She never skips classes and she always completes her assignments. She is No. 7 on the school’s matriculation list. Andreea Zarafu, 26, obeys authority, but she is no snob or teacher’s pet. She’s a nun.
Andreea Zarafu in class
Journalism is her assignment, imposed by Bishop Ioan of Covasna and Harghita. “Everybody in the abbey has to do certain activities,” she said. “We call that submission. My submission is to study,” she said. So she does her best. Higher authority is watching, after all.
Zarafu took a roundabout way to the classroom. She originally began studies at the University of Bucharest School of Journalism and Mass Communication in 1999. She did well in her first year before going with friends to a monastery in Bistrita for a summer holiday camp. When the retreat was over, she decided to stay a while longer. “I was delighted with the silence at the monastery,” she said. “I spent my childhood in Bucharest, a big, crowded city, and was happy to find a place with a restful atmosphere.” Then she decided to go to another secluded abbey.

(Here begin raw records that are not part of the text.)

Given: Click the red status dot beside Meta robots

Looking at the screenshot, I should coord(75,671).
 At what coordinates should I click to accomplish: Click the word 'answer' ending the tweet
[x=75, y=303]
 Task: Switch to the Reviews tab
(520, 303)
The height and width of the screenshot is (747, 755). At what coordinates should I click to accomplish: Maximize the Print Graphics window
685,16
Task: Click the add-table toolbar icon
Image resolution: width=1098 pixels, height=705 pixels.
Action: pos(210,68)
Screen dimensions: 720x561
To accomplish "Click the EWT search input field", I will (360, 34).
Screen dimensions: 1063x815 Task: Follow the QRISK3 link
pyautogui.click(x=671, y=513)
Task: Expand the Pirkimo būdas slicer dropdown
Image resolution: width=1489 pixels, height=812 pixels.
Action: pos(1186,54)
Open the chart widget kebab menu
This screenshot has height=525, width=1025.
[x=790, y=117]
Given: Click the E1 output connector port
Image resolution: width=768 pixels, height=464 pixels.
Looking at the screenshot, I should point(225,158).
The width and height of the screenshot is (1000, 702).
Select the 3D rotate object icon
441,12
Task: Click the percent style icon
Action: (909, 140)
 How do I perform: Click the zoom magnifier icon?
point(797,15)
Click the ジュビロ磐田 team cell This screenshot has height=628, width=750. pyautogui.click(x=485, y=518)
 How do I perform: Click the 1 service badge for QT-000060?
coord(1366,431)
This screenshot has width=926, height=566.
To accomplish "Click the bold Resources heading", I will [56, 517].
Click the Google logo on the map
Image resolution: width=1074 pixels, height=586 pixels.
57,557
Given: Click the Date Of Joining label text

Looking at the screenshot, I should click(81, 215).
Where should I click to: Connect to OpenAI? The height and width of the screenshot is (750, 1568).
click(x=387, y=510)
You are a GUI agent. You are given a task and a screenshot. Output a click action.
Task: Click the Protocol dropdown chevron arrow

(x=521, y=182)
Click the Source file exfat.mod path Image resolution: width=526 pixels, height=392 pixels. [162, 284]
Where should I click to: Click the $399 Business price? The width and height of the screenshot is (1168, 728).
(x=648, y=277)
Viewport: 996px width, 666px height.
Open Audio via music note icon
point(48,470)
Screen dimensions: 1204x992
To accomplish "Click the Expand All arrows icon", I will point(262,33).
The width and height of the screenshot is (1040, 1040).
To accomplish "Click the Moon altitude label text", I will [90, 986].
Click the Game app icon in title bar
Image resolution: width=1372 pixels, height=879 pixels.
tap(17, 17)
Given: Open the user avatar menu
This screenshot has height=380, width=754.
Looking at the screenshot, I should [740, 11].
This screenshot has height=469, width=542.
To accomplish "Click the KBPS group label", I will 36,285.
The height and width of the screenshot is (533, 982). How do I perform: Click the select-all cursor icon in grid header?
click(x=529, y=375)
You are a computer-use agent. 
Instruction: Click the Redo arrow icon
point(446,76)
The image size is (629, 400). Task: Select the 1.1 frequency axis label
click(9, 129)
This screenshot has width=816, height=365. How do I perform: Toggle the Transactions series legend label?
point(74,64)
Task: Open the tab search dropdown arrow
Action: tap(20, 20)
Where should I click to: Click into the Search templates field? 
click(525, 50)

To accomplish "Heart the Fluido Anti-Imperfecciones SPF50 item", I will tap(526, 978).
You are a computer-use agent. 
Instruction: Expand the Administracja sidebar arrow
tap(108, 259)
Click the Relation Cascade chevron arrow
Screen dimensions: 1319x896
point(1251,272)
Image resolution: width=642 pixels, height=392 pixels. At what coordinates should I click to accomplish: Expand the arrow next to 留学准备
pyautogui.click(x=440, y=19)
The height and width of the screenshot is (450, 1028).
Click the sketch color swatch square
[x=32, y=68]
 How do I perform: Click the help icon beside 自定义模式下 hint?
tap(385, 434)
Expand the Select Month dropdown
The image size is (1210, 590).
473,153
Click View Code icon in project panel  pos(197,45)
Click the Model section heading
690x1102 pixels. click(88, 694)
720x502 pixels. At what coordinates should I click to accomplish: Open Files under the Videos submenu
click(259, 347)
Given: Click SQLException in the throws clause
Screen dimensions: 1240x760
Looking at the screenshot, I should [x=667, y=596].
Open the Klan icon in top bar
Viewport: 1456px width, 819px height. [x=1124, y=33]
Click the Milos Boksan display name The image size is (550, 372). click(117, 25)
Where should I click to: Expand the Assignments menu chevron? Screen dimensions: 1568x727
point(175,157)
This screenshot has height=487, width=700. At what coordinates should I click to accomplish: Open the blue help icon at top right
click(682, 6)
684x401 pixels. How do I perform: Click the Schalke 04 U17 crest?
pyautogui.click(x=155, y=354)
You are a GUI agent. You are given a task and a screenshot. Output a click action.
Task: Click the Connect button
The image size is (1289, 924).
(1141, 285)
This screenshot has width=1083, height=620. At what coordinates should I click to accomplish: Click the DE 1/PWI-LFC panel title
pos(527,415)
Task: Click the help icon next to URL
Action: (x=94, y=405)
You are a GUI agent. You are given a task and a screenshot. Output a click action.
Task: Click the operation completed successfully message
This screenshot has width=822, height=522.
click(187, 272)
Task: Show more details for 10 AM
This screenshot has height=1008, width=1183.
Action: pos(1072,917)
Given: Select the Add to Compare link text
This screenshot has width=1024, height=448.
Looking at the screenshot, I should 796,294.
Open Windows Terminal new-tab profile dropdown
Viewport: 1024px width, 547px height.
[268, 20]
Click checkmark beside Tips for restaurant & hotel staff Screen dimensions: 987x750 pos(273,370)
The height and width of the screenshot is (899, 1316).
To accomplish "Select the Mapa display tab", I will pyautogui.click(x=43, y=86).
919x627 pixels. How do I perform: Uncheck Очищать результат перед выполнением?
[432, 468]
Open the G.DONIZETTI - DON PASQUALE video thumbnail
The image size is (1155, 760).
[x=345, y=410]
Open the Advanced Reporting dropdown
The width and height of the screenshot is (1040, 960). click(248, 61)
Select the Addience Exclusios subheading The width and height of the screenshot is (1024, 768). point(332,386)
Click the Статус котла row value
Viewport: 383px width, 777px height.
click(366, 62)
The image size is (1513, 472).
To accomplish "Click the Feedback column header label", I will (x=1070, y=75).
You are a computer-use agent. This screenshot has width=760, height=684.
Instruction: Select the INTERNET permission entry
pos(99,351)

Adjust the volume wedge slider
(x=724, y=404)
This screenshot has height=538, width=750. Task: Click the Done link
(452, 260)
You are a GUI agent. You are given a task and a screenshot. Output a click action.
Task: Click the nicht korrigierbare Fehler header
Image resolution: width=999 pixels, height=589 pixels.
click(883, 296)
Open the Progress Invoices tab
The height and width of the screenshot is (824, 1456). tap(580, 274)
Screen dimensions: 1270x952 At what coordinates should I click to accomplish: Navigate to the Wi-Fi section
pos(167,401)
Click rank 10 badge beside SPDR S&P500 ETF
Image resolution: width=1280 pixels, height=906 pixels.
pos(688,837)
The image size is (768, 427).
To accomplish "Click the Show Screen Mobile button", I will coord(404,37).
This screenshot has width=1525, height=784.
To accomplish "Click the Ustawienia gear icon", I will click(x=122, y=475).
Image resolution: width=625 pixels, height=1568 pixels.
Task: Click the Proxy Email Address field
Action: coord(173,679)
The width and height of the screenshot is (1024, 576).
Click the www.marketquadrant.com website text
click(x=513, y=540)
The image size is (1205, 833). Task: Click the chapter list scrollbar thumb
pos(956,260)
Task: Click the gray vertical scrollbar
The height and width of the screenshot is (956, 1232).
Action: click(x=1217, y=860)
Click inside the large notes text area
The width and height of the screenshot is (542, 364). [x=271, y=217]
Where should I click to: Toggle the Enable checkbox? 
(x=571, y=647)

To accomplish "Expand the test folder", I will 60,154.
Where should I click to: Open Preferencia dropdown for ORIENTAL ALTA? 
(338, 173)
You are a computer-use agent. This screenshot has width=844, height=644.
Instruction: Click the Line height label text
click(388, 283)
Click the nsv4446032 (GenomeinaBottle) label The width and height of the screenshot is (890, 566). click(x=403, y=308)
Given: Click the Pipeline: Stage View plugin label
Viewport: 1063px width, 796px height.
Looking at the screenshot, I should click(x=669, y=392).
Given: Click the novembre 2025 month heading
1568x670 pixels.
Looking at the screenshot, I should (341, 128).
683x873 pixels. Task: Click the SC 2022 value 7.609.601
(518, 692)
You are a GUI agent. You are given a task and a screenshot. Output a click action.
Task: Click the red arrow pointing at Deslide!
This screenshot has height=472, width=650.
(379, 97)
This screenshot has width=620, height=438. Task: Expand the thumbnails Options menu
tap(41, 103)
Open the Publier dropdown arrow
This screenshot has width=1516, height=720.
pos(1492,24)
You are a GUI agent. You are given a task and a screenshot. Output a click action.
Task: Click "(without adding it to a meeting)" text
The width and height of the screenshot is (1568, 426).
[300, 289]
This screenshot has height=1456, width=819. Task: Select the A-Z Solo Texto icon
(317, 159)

“Within three days, I became a nun there,” she said. “At first it was hard for me to decide whether I should take the veil or not. The abbess brought a nun’s habit and suggested I try it on to see if it suited me. “After I put it on, I was just afraid to take it off,” she said. “I felt that is God was willing me to wear it forever.”
Leaving school
Taking holy orders in the summer of 2000 meant Zarafu had to leave school. The abbess persuaded her that there was no need to graduate, and that her duty was to serve God. A month later, Zarafu wrote to her mother and told her about the decision. Her mother and grandfather came immediately, intending to take her home.
They said they had nothing against the young woman’s choice, but they wanted her to finish college first. “My parents couldn’t persuade me to come back to Bucharest. Later my mom got used to the situation and started to visit me, and even spent some of her holidays at the abbey,” Zarafu said. She started to participate at daily masses, to paint icons, to cook bread and do embroidery. Along with her new sisters, she carried stones from the forest to build a new sanctuary. The wooden one was too old and small. Zarafu said she loved her work at the abbey, but dreams of college persisted.
Back to class
“I don’t like to leave things unfinished,” she said. At the beginning of this school year, after five years of religious practice, the bishop gave her permission to resume studies. It was an offer she couldn’t refuse. “I was very happy to come back to school, but I worried what my classmates’ reaction would be when they saw me,” she said. “A nun in their class! “But they were very friendly to me. I was pleasantly surprised that my old professors remembered me,” she said.
Her goal is to become a good journalist and to write for the patriarchate magazine. “At school I have the opportunity to study, to see things from different perspectives,” she said. “At the abbey, I learned to keep control every moment over my every thought and word.” Life in an abbey is a continuous exercise of making demands on yourself while tolerating others, she said. In a way, it’s not so different from life in a university.